Everything from the line with "Task: Open Sara Cook's profile avatar" to the final line of the entries is to be set down exactly, except the pictures.
____ MATERIAL SHOWN
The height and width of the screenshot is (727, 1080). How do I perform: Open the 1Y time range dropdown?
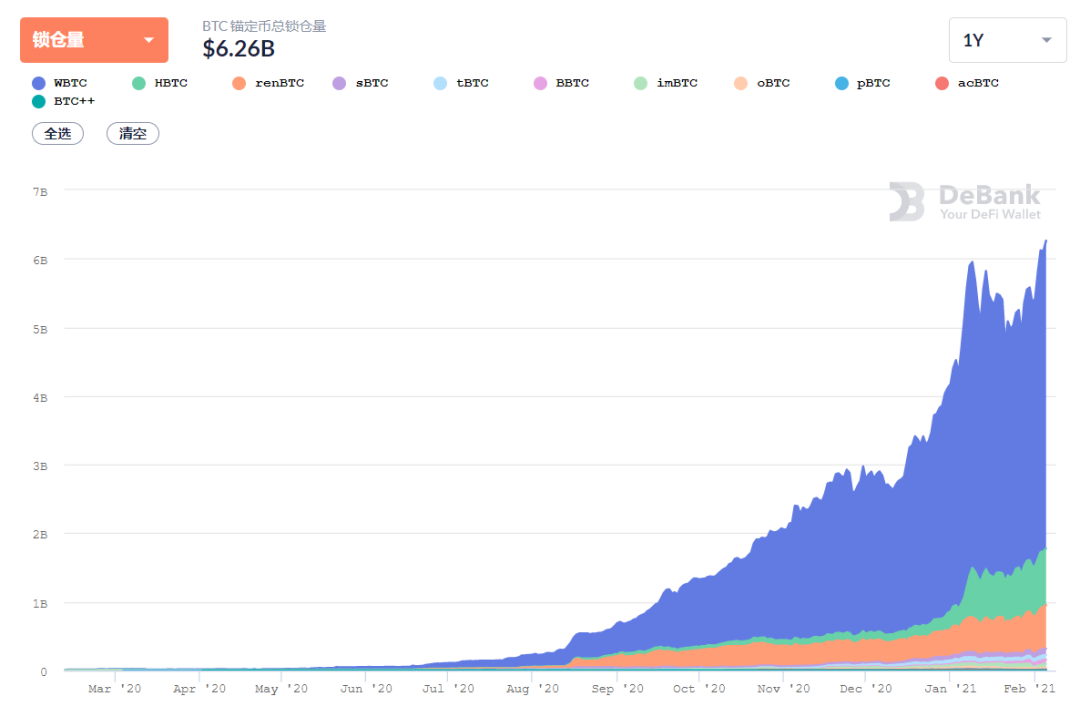(x=1008, y=40)

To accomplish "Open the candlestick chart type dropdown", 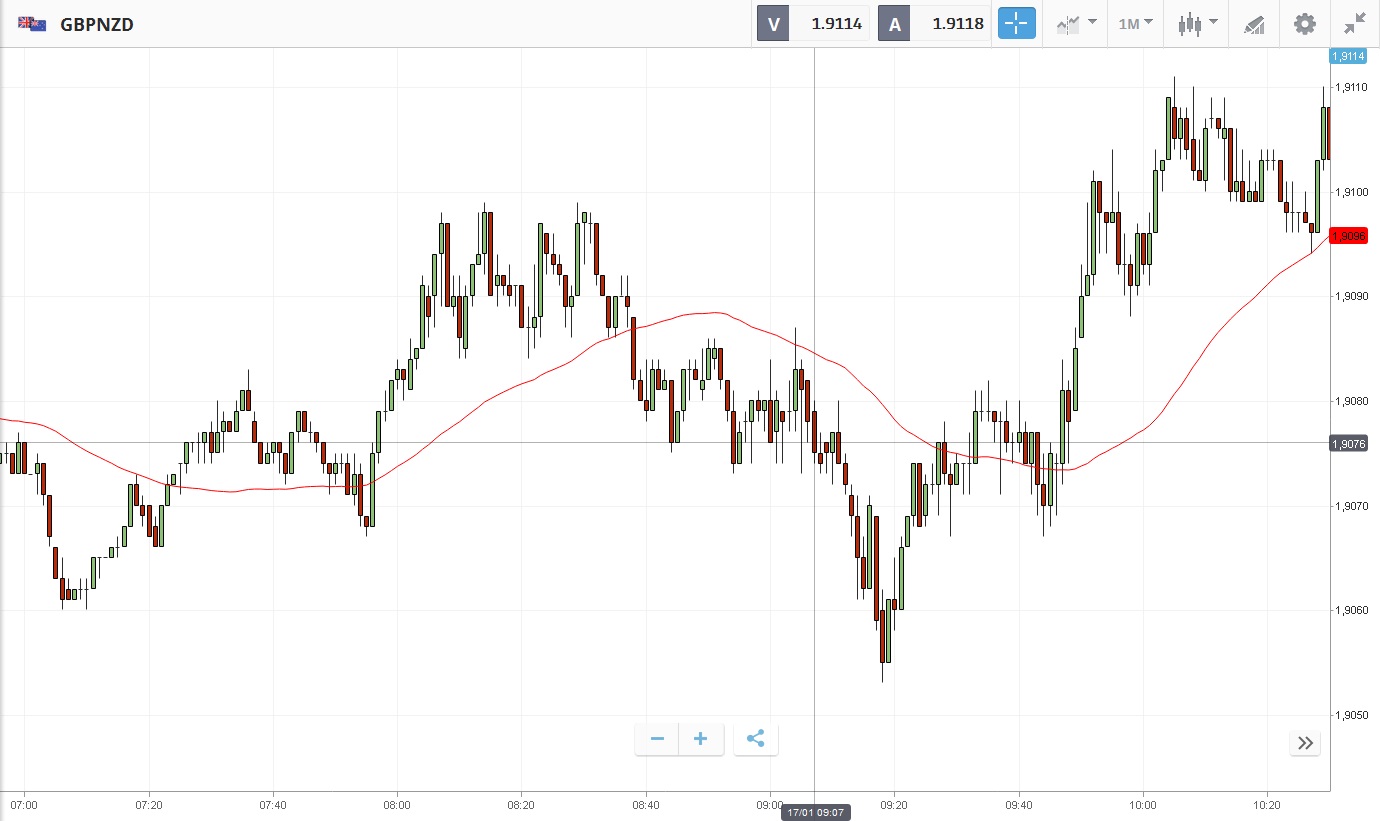I will tap(1197, 24).
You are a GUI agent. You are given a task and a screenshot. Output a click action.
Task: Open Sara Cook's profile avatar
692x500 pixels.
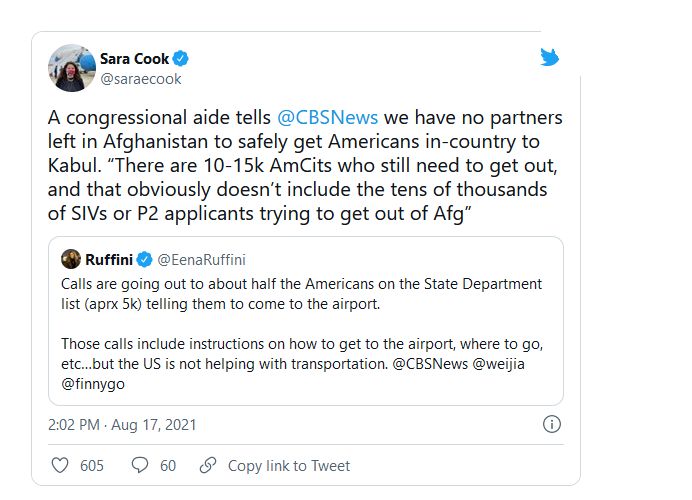point(72,68)
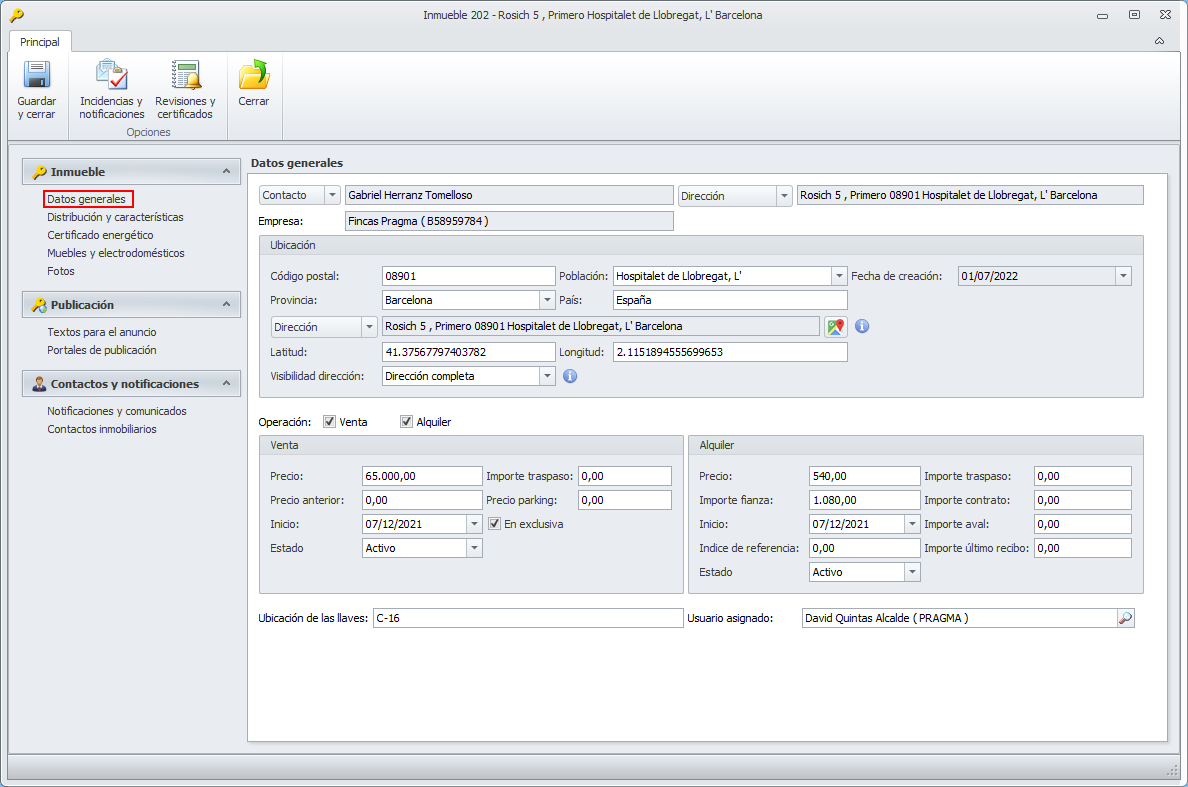Click the Guardar y cerrar save icon
The image size is (1188, 787).
coord(36,76)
________
* [ANSWER FOR THIS EXERCISE]
Task: Open Sara Cook's profile avatar
692x500 pixels.
point(72,68)
Click the Guardar y cerrar save icon
The image size is (1188, 787).
coord(36,76)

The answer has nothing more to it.